Annexins II, IV, V and VI relocate in response to rises in intracellular calcium

Abstract

Annexins are a family of proteins implicated in a number of cellular processes involving calcium. We studied annexins I, II, IV, V and VI and found that they are all present in human foreskin fibroblasts and, from immunocytochemical studies, have distinct locations in the cell. Only annexin IV and annexin V have unstructured cytoplasmic staining patterns consistent with predominantly cytosolic locations. Annexin VI partially colocalizes with the endoplasmic reticulum. In contrast, annexins I and II are both associated with the plasma membrane with annexin II having a very homogeneous staining compared with the punctate pattern observed for annexin I. Annexins I, IV and V are all present in the nucleus at higher concentrations than in the cytoplasm.
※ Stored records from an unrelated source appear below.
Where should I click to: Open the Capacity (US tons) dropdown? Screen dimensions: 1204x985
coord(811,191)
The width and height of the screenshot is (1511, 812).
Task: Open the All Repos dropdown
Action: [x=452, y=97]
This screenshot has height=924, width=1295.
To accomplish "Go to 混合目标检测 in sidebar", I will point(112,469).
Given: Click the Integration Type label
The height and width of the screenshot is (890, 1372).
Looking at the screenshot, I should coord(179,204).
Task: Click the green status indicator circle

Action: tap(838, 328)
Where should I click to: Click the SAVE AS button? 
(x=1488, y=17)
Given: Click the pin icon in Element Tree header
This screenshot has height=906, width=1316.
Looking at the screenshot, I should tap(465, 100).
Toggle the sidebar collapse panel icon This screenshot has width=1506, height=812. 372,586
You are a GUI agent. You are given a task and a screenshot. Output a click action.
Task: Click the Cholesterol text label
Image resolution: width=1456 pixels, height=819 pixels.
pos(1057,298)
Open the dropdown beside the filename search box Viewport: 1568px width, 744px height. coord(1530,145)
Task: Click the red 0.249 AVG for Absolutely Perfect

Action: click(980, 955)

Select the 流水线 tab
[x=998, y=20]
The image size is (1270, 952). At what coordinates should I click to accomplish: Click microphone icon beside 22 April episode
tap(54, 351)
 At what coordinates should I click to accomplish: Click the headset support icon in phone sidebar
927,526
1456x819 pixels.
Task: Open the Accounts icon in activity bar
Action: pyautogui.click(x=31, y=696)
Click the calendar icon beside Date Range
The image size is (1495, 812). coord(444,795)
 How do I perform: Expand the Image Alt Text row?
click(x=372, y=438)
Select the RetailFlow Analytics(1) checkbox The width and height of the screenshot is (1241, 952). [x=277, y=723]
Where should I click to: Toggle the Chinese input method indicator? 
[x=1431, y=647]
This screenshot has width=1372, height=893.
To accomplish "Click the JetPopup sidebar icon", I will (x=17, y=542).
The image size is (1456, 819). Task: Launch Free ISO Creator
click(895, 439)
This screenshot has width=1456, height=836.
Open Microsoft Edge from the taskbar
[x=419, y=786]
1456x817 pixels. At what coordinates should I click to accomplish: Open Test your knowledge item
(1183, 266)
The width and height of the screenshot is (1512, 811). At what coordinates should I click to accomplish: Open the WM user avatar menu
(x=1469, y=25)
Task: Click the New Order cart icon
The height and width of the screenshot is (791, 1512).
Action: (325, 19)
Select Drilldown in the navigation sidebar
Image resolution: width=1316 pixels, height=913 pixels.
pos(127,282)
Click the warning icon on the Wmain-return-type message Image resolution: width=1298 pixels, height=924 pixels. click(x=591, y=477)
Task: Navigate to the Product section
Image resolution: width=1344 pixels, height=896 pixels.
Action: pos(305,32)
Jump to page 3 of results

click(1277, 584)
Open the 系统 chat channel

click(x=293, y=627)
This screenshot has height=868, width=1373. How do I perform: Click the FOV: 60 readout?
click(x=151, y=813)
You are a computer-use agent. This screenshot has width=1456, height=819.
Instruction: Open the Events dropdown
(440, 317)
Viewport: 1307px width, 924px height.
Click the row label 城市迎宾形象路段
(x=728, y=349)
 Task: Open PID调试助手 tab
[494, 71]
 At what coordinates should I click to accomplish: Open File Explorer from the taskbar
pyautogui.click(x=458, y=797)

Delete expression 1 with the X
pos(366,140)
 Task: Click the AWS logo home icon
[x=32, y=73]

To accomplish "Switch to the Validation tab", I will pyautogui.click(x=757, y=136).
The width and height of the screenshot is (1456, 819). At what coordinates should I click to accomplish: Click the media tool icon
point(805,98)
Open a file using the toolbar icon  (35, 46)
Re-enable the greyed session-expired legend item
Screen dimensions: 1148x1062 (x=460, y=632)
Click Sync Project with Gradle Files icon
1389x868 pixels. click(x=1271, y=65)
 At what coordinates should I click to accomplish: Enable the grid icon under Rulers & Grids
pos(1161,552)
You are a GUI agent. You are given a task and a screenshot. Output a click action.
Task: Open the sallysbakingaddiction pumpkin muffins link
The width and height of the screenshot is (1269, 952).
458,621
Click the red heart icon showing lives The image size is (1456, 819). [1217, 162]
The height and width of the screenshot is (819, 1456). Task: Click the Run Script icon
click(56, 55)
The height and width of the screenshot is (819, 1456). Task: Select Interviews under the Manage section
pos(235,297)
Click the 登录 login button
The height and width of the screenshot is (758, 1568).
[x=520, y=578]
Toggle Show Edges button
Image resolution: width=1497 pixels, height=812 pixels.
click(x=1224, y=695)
Treatment of cells with the calcium ionophore A23187 to raise intracellular calcium, results in relocations of annexin II, IV, V and VI. Intranuclear annexins IV and V relocate to the nuclear membrane whereas the cytosolic pools of these annexins relocate to the plasma membrane. Annexin II relocates to granular structures at the plasma membrane whereas annexin VI relocates to a more homogeneous distribution on the plasma membrane. These results are consistent with an important role for annexins in mediating the calcium signal at the plasma membrane and within the nuclei of fibroblasts.